Dataset entries:
###
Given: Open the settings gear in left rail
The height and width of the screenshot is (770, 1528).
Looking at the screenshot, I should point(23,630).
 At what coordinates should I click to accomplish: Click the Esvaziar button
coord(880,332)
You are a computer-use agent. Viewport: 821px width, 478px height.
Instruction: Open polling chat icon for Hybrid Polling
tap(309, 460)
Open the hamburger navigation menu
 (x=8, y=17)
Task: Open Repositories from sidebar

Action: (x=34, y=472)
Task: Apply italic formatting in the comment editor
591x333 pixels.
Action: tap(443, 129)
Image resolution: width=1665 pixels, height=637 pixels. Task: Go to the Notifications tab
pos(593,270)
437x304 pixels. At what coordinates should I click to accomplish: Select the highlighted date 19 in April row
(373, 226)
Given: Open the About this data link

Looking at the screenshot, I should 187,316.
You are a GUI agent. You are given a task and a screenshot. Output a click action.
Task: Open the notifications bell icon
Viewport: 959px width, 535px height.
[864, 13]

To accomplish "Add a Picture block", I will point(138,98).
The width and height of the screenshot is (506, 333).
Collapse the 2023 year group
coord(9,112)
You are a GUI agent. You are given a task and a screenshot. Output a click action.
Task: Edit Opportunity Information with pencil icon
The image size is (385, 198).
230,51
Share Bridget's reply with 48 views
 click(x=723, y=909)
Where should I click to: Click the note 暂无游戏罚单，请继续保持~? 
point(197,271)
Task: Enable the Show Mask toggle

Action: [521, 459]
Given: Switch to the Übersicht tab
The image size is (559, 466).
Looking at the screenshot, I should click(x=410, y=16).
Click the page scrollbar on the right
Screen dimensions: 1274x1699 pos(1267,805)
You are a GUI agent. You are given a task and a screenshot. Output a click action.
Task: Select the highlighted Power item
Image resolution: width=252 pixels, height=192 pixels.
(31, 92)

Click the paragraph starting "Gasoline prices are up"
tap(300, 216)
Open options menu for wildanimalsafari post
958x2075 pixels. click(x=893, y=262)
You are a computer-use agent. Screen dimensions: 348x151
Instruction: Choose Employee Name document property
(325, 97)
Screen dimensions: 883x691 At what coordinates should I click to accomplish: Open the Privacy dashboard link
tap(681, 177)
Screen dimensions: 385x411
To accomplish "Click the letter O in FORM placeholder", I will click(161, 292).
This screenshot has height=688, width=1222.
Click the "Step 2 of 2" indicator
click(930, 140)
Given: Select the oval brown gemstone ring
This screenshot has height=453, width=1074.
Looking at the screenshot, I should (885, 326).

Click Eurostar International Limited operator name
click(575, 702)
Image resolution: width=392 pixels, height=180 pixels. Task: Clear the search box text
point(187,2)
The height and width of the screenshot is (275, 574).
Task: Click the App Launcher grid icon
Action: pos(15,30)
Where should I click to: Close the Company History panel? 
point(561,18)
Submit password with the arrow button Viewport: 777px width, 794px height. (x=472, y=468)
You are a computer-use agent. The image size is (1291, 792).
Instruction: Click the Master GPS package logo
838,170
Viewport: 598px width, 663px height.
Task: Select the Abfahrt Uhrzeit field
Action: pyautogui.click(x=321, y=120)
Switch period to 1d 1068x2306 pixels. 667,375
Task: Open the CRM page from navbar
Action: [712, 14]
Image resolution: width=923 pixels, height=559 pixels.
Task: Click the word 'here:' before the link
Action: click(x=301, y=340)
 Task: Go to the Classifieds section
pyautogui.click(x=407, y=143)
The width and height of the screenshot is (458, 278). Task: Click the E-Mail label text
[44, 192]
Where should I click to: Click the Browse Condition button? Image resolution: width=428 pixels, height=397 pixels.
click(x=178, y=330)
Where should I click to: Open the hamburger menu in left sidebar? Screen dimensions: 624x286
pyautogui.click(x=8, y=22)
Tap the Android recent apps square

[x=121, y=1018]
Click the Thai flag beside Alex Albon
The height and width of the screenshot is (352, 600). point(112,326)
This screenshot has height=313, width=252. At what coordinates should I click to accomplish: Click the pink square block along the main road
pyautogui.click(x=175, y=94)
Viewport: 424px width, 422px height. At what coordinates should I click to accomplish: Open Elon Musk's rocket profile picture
###
■ Exercise ■
Exactly what appears above must be set down again in full.

■ Solution below ■
Given: Open the settings gear in left rail
The height and width of the screenshot is (770, 1528).
Looking at the screenshot, I should point(23,630).
 At what coordinates should I click to accomplish: Click the Esvaziar button
coord(880,332)
You are a computer-use agent. Viewport: 821px width, 478px height.
Instruction: Open polling chat icon for Hybrid Polling
tap(309, 460)
Open the hamburger navigation menu
 (x=8, y=17)
Task: Open Repositories from sidebar

Action: (x=34, y=472)
Task: Apply italic formatting in the comment editor
591x333 pixels.
Action: tap(443, 129)
Image resolution: width=1665 pixels, height=637 pixels. Task: Go to the Notifications tab
pos(593,270)
437x304 pixels. At what coordinates should I click to accomplish: Select the highlighted date 19 in April row
(373, 226)
Given: Open the About this data link

Looking at the screenshot, I should 187,316.
You are a GUI agent. You are given a task and a screenshot. Output a click action.
Task: Open the notifications bell icon
Viewport: 959px width, 535px height.
[864, 13]

To accomplish "Add a Picture block", I will point(138,98).
The width and height of the screenshot is (506, 333).
Collapse the 2023 year group
coord(9,112)
You are a GUI agent. You are given a task and a screenshot. Output a click action.
Task: Edit Opportunity Information with pencil icon
The image size is (385, 198).
230,51
Share Bridget's reply with 48 views
 click(x=723, y=909)
Where should I click to: Click the note 暂无游戏罚单，请继续保持~? 
point(197,271)
Task: Enable the Show Mask toggle

Action: [521, 459]
Given: Switch to the Übersicht tab
The image size is (559, 466).
Looking at the screenshot, I should click(x=410, y=16).
Click the page scrollbar on the right
Screen dimensions: 1274x1699 pos(1267,805)
You are a GUI agent. You are given a task and a screenshot. Output a click action.
Task: Select the highlighted Power item
Image resolution: width=252 pixels, height=192 pixels.
(31, 92)

Click the paragraph starting "Gasoline prices are up"
tap(300, 216)
Open options menu for wildanimalsafari post
958x2075 pixels. click(x=893, y=262)
You are a computer-use agent. Screen dimensions: 348x151
Instruction: Choose Employee Name document property
(325, 97)
Screen dimensions: 883x691 At what coordinates should I click to accomplish: Open the Privacy dashboard link
tap(681, 177)
Screen dimensions: 385x411
To accomplish "Click the letter O in FORM placeholder", I will click(161, 292).
This screenshot has height=688, width=1222.
Click the "Step 2 of 2" indicator
click(930, 140)
Given: Select the oval brown gemstone ring
This screenshot has height=453, width=1074.
Looking at the screenshot, I should (885, 326).

Click Eurostar International Limited operator name
click(575, 702)
Image resolution: width=392 pixels, height=180 pixels. Task: Clear the search box text
point(187,2)
The height and width of the screenshot is (275, 574).
Task: Click the App Launcher grid icon
Action: pos(15,30)
Where should I click to: Close the Company History panel? 
point(561,18)
Submit password with the arrow button Viewport: 777px width, 794px height. (x=472, y=468)
You are a computer-use agent. The image size is (1291, 792).
Instruction: Click the Master GPS package logo
838,170
Viewport: 598px width, 663px height.
Task: Select the Abfahrt Uhrzeit field
Action: pyautogui.click(x=321, y=120)
Switch period to 1d 1068x2306 pixels. 667,375
Task: Open the CRM page from navbar
Action: [712, 14]
Image resolution: width=923 pixels, height=559 pixels.
Task: Click the word 'here:' before the link
Action: click(x=301, y=340)
 Task: Go to the Classifieds section
pyautogui.click(x=407, y=143)
The width and height of the screenshot is (458, 278). Task: Click the E-Mail label text
[44, 192]
Where should I click to: Click the Browse Condition button? Image resolution: width=428 pixels, height=397 pixels.
click(x=178, y=330)
Where should I click to: Open the hamburger menu in left sidebar? Screen dimensions: 624x286
pyautogui.click(x=8, y=22)
Tap the Android recent apps square

[x=121, y=1018]
Click the Thai flag beside Alex Albon
The height and width of the screenshot is (352, 600). point(112,326)
This screenshot has height=313, width=252. At what coordinates should I click to accomplish: Click the pink square block along the main road
pyautogui.click(x=175, y=94)
Viewport: 424px width, 422px height. At what coordinates should I click to accomplish: Open Elon Musk's rocket profile picture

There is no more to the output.